You are going to see Windows 8 tablets focus on the 10 and 8 inch size.
You are going to see Android focus on the 7" size.
For a couple of reasons
1) The 7" size is focused on downward price pressure. The Amazon Kindle Fire (followed by the Nexus) caused people to associate small tablets with cheap tablets. Furthermore 7" tablets are cheaper to make for the screens are cheaper to produce, as well as requiring smaller batteries. People see 7" tablets as internet consumption, movie consumption, book reading, and games. Thus people see 7" tablets as toys and expect them to be priced as such.
Android is cheap to make with very low licensing costs. You are able to hit those price points with Android that you would not be able to hit with
2) A 7" size forces a redesign program to be effective in the space. You are not going to dock a keyboard or mouse with a 7" and make it a netbook. Android does not have backwards compatibility, so it isn't going to even to try to recreate the wheel instead the programs are going to always touch design instead of trying to take an old x86 program and tweak it. If the "baggage" of windows is not going to be useful, then get rid of it.

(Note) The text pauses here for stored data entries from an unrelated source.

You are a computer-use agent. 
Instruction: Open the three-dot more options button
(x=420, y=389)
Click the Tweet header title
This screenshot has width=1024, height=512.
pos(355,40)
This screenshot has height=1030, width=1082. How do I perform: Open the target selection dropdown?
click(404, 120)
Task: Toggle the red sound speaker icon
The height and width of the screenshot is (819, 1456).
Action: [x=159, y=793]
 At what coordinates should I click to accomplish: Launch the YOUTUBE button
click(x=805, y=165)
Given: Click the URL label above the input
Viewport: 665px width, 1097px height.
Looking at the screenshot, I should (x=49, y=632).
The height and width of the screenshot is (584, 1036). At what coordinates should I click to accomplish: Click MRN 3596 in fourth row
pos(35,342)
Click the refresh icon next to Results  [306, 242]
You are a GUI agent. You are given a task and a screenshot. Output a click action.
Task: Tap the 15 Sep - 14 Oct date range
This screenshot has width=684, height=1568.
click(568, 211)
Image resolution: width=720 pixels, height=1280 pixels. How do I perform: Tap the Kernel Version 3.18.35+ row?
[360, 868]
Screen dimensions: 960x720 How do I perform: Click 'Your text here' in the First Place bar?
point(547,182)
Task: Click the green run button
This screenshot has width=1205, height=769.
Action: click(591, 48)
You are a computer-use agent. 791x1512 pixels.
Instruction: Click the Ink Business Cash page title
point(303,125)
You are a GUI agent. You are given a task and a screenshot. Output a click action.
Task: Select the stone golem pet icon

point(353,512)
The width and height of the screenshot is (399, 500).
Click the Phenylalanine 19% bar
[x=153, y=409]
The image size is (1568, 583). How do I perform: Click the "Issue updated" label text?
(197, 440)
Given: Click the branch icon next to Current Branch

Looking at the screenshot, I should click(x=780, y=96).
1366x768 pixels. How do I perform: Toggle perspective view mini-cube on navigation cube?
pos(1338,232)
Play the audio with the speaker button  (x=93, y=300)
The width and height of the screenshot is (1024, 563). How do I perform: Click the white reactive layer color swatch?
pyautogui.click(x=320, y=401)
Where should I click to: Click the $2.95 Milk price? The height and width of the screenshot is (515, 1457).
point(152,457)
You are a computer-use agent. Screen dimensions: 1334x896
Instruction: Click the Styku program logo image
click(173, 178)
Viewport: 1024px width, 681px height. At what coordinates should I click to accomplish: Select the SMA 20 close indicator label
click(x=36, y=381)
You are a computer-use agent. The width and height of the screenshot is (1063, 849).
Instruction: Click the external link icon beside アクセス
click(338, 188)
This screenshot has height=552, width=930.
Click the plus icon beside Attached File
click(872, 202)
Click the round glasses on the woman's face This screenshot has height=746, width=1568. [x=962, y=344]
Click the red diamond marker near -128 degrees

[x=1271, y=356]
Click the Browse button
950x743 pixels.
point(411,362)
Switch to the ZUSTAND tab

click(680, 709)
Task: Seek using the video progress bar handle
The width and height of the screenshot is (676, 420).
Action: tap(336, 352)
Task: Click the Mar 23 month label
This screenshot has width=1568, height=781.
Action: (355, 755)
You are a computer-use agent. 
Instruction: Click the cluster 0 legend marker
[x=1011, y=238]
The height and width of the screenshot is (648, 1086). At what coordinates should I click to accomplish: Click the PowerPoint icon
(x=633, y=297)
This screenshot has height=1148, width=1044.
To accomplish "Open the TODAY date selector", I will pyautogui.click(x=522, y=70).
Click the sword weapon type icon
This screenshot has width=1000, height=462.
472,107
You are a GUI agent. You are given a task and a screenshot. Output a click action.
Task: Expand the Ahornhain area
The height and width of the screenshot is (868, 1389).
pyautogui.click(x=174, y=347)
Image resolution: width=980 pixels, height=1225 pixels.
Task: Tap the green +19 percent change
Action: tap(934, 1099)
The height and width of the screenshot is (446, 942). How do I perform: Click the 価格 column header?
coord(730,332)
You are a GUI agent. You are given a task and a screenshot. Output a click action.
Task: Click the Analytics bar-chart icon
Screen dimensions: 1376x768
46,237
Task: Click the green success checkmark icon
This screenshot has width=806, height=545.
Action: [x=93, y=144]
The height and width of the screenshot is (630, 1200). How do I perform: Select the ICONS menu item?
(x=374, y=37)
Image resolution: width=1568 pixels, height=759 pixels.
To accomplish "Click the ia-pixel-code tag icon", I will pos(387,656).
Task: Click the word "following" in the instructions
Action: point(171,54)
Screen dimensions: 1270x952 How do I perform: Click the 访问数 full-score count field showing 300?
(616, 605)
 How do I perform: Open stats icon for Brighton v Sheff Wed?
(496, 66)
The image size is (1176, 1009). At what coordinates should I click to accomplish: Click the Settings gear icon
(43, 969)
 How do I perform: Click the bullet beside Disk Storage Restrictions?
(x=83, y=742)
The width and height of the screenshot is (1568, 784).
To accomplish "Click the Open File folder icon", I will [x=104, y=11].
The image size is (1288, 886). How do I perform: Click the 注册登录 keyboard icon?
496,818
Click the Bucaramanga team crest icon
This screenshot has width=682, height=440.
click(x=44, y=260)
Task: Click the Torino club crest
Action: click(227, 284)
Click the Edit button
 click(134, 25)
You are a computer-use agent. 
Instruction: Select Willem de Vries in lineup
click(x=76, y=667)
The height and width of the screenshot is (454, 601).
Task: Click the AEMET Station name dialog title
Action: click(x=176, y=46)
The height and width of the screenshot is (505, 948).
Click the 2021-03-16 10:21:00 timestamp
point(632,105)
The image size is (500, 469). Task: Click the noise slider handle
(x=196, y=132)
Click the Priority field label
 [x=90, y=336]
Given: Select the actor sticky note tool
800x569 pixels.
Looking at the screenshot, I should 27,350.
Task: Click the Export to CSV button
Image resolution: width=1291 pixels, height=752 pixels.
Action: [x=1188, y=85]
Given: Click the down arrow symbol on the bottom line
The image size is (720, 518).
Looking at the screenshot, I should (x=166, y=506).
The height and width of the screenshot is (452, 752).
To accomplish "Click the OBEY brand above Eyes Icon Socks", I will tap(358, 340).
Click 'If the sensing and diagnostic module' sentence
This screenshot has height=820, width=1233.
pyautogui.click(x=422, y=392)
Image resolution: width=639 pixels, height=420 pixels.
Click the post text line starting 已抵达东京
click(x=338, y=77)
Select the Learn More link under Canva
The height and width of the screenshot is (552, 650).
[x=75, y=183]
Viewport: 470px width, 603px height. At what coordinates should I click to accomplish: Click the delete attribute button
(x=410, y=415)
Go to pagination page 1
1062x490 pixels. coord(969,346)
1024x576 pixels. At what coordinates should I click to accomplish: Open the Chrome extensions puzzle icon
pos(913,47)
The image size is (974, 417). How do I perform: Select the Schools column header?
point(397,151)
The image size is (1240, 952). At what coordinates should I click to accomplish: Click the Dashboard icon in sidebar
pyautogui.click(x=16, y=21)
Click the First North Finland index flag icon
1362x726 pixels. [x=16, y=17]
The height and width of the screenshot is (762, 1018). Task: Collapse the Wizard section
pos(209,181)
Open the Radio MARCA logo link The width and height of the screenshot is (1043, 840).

Windows brings nothing to the 7" space, while Android brings a lot to the 7" space with preexisting phone apps working well with touch being scaled up for the 7" tablet size.
----------------
1) 10" tablets on the other hand from quality brands (and not no name chinese tablets) have not done a race to the bottom. The oems do not want to do a price war ruining their margins and thus the price for 10" android tablets are already about $300 dollars
If the price is $300 dollars for an Android Tablet it is not a hard sale to get a person to buy a $350 or $400 Windows Tablet (I am ignoring all windows 8 tablets with 32gb of storage for 32gb of storage is dangerously close to the amount of storage you need to make windows work).
2) 10" tablets are the smallest size you can be "productive" with a tablet. You have enough space to write a document. 10" size means you can fit a normal usb port on a tablet if you are not obsessed with thinness. 10" tablet means you can have an "almost normal size" keyboard approaching 85 to 95% laptop key size. 10" tablet is actually large enough to do multi window and have something useful on each side of the tablet. 10" is big enough that a scaled up phone apps should be redesign to take advantage of the greater space. 10" is big enough you may want to use an internet browser instead of some form of dedicated app.
All of these things are things that leverage Windows real nicely. Windows advantage is that it works with peripherals. Windows can do true multitasking with snap. Windows 8 (since we are talking baytrail) works with all your old programs and as well as working with many new apps. Windows 8 works with flash (even though this is a less of a problem now a days) and normal desktop websites (some mobile websites are pure crap.)
Windows 8 has Word, Excel, Outlook, and Powerpoint (in that order of importance.) (hell many windows tablets are coming with a free version of word, excel, and powerpoint but not outlook)
----------------
8" tablets are going to be an interesting market for Windows. The way you use a tablet differs completely if you use a 7 or 10" tablet but an 8" tablet can blend those different styles of use and be a jack of all trades expert of none.
You are going to see many tablets that are android use baytrail as well, probably after christmas though.